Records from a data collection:
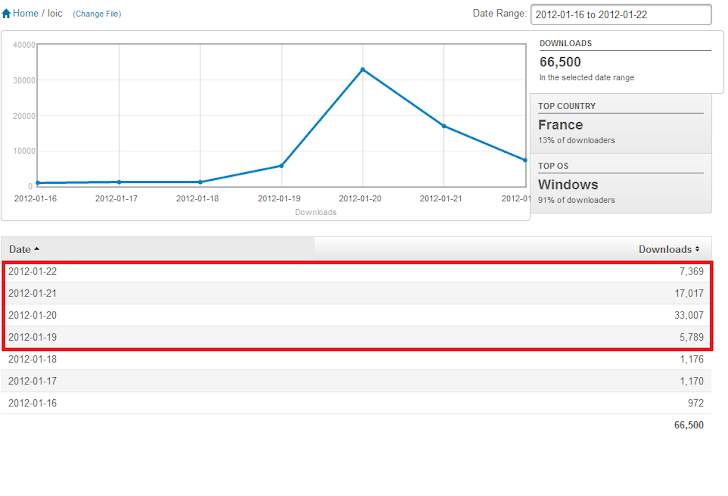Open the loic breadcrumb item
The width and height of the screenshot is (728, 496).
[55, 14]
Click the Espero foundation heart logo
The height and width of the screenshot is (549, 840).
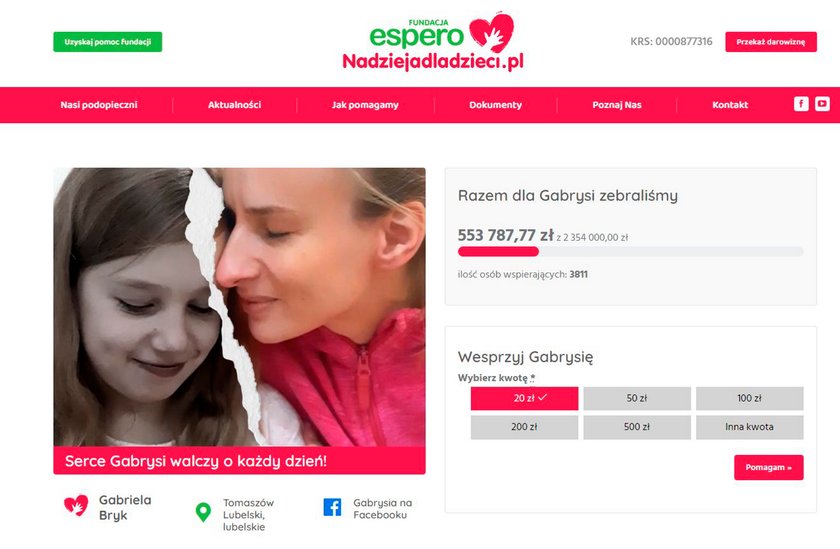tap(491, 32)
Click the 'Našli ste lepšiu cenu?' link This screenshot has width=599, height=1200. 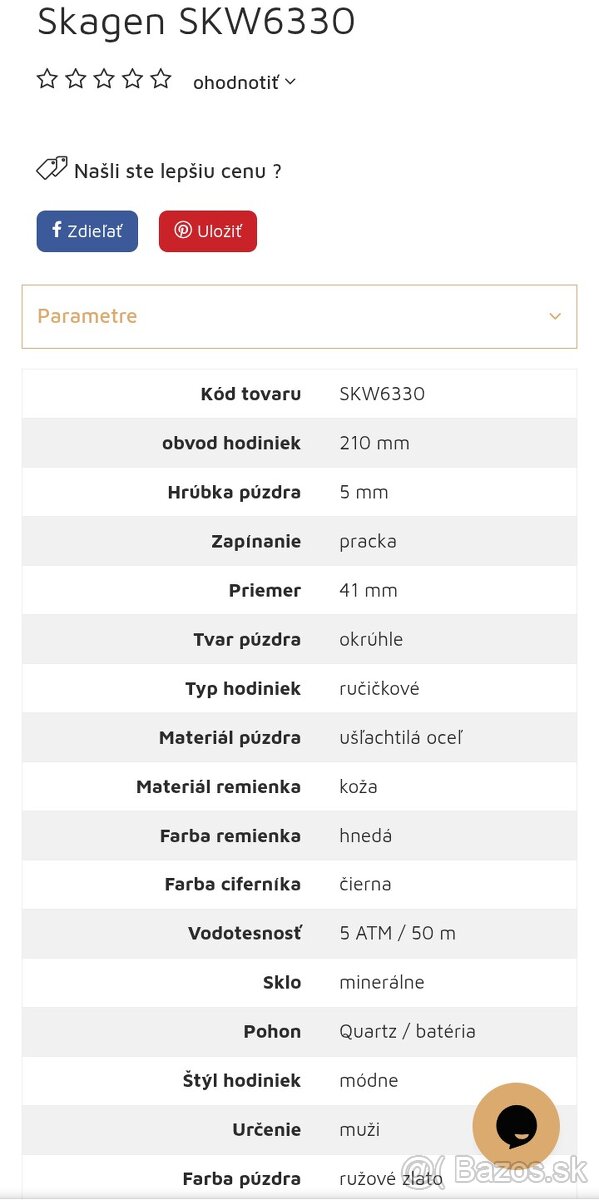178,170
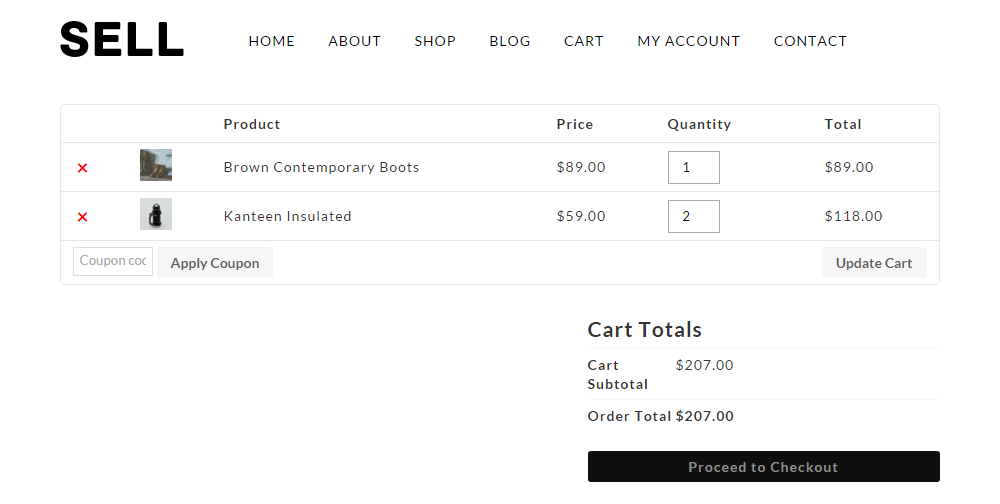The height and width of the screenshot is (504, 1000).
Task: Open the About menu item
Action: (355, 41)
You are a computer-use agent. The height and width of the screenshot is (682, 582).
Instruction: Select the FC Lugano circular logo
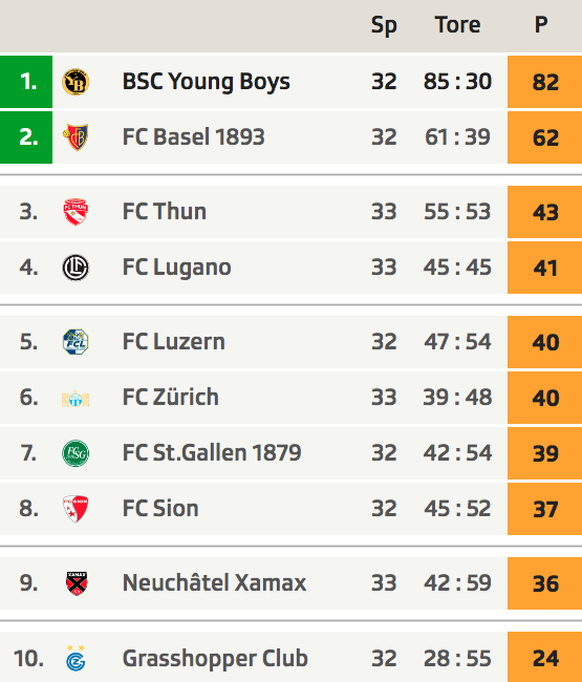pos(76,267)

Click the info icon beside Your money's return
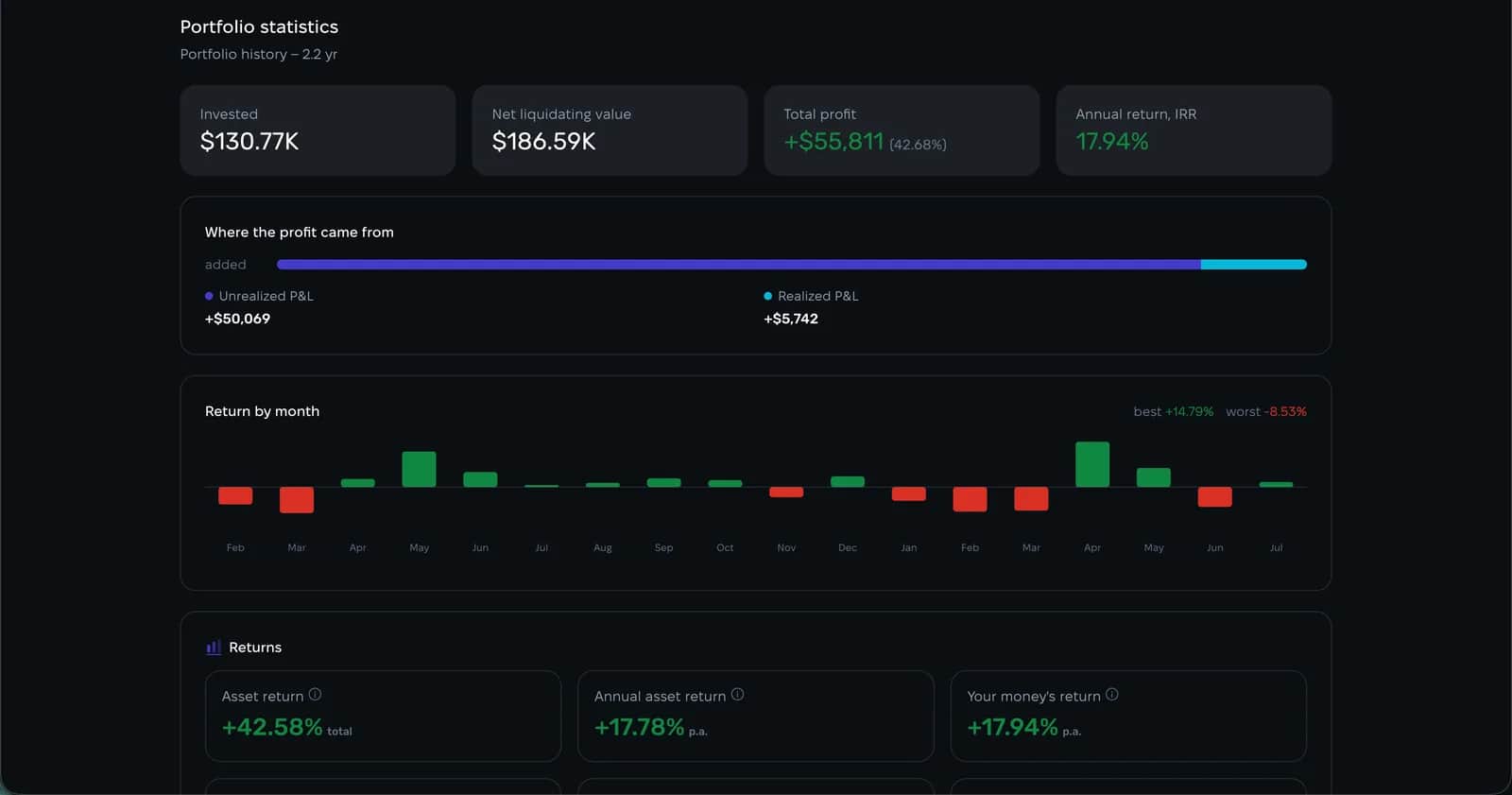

## TASK GOAL
What is needed is a word-for-word repeat of every line from the line with "Instruction: Select the" to the end of the entries above; leave out the pictures.

## ANSWER BOX
Instruction: Select the FC Lugano circular logo
pos(76,267)

Click the info icon beside Your money's return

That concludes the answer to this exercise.